In a revised directive, US President Donald Trump has said transgender troops are a considerable risk to military effectiveness. His latest attempt to ban trans military personnel has been labeled "despicable."
US President Donald Trump signed a new memorandum on Friday that bans most transgender people from serving in the US military.
The White House said transgender individuals with a history of gender dysphoria, defined as "those who may require substantial medical treatment, including through medical drugs or surgery," would be disqualified from military service "except under certain limited circumstances."
Transgender troops "present considerable risk to military effectiveness and lethality," the latest memorandum said.
Not a total ban
The revised order makes good on a promise Trump made last summer to roll back an Obama-era policy of accepting transgender military personnel.
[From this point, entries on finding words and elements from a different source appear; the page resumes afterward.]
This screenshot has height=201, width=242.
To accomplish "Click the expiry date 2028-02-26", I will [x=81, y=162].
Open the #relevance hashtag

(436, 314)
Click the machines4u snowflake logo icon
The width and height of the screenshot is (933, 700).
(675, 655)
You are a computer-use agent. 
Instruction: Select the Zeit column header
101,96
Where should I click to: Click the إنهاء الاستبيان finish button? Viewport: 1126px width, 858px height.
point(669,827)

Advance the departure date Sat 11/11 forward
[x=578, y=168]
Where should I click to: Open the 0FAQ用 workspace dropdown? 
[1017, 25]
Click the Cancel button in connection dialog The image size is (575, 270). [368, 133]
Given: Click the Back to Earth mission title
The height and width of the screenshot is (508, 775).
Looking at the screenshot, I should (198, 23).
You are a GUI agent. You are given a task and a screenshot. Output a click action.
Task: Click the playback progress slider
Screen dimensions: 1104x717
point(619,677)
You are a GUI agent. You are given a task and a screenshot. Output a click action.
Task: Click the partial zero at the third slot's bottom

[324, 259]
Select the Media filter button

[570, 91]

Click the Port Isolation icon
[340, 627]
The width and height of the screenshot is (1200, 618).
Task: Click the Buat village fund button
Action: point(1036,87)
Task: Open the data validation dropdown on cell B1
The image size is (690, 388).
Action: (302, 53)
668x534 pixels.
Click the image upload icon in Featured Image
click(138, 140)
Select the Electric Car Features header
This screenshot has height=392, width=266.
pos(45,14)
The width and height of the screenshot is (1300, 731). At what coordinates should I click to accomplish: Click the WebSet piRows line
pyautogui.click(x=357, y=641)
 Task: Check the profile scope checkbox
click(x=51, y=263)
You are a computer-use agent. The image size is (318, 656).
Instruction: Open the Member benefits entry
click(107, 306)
But the directive pulls back from a blanket ban following months of legal wrangling.
Trump's initial memo had to be modified after federal courts ruled against the ban in four separate cases, saying it violated the right to equal protection under the US Constitution.
The latest plan gives the secretaries of defense and homeland security greater discretion over whether a transgender person can serve.
Some 8,980 service members reportedly identify as transgender, but only 937 active duty personnel were diagnosed with gender dysphoria since the end of June 2016, according to White House figures. There are over 1,300,000 active duty personnel of the US military, according to July 2017 data from the Department of Defense.
It remains to be seen whether the ban will be fully implemented. The Pentagon said on Friday it would continue to comply with current federal law.
"(The Pentagon) will continue to assess and retain transgender service members," Defense Department spokesman Major David Eastburn insisted.
The US military responded to Trump's original order by allowing those serving to stay in the military and began allowing transgender individuals to enlist beginning on January 1.
Under the latest guidelines, the Pentagon can disqualify potential recruits unless a medical provider certifies that they have been clinically stable in their preferred sex for 18 months, and are free of significant distress or impairment in social, occupational or other important areas.
Rights groups annoyed
Trump's latest move was immediately rounded upon by LGBTI rights groups.
"There is simply no way to spin it, the Trump-Pence administration is going all in on its discriminatory, unconstitutional and despicable ban on transgender troops," Chad Griffin, president of the advocacy group The Human Rights Campaign, said in a statement.
But White House Press Secretary Sarah Huckabee Sanders defended the move, saying, "This new policy will enable the military to apply well-established mental and physical health standards — including those regarding the use of medical drugs — equally to all individuals who want to join and fight for the best military force the world has ever seen."